No sabía cuál sería su reacción si se despertaba y se encontraba con mi mano sobre su sexo del que no podía estar muy lejos. Temía las consecuencias y pensé en detenerme y abandonar aquella exploración. Poseía a la hija, tenía tanto sexo como podía desear mi temperamento ardiente, podía volver a follármela incluso, ¿por qué entonces exponerme a tener un disgusto, por qué tenía el deseo irrefrenable de aquella mujer que nunca me había dado motivos para suponer que deseara algo de mí? No lo sabía pero, sin embargo, el temor no fue suficiente a detener la fuerza de mi deseo.
Con la lentitud de un caracol mi mano siguió subiendo hacia su entrepierna. Deseaba con el ansia de un sediento sentir su sexo bajo mi mano. Alcancé la unión de los muslos y noté sobre el dorso de mi mano la tela del camisón arrugado casi sobre las caderas. Volví a mirarla entre las pestañas antes de seguir adelante. Respiraba sincopadamente tal como lo haría una persona dormida y alcancé por fin el principio de su herida y la suavidad de raso de los gordezuelos labios de su sexo. Mi mano se detuvo sorprendida al no encontrar pelo, ni un solo rizo. Nada, tan imberbe como una niña de seis años y supuse que se lo había depilado aunque no dejaba de extrañarme.
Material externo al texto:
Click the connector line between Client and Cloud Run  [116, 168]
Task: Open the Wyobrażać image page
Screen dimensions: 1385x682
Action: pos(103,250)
Con la yema de los dedos acaricié el principio de su vulva que, quizá por la posición de sus muslos, me pareció tan cerrada como la de una adolescente. Me retiré rápido al oír como inspiraba profundamente y, poco después, se giraba en la cama descansando en posición supina. Por entre las pestañas volví a mirarla. Tenía los labios ligeramente entreabiertos, pero no la oía respirar. Seguí mirándola en espera de un movimiento de sus pestañas o de un signo cualquiera que me demostrara que simulaba el sueño, pero no observé nada de eso, al contrario, mi impresión era que dormía plácidamente.
Lentamente mi mano volvió sobre su muslo. Ahora podía advertir las piernas más separadas. También los muslos estaban más separados que antes. Con una lentitud desesperante, mi mano fue subiendo. Fue una ascensión larguísima hasta su sexo, una ascensión enervante dada mi ansiedad por volver a sentir otra vez bajo mi mano su precioso sexo tan parecido al de una niña.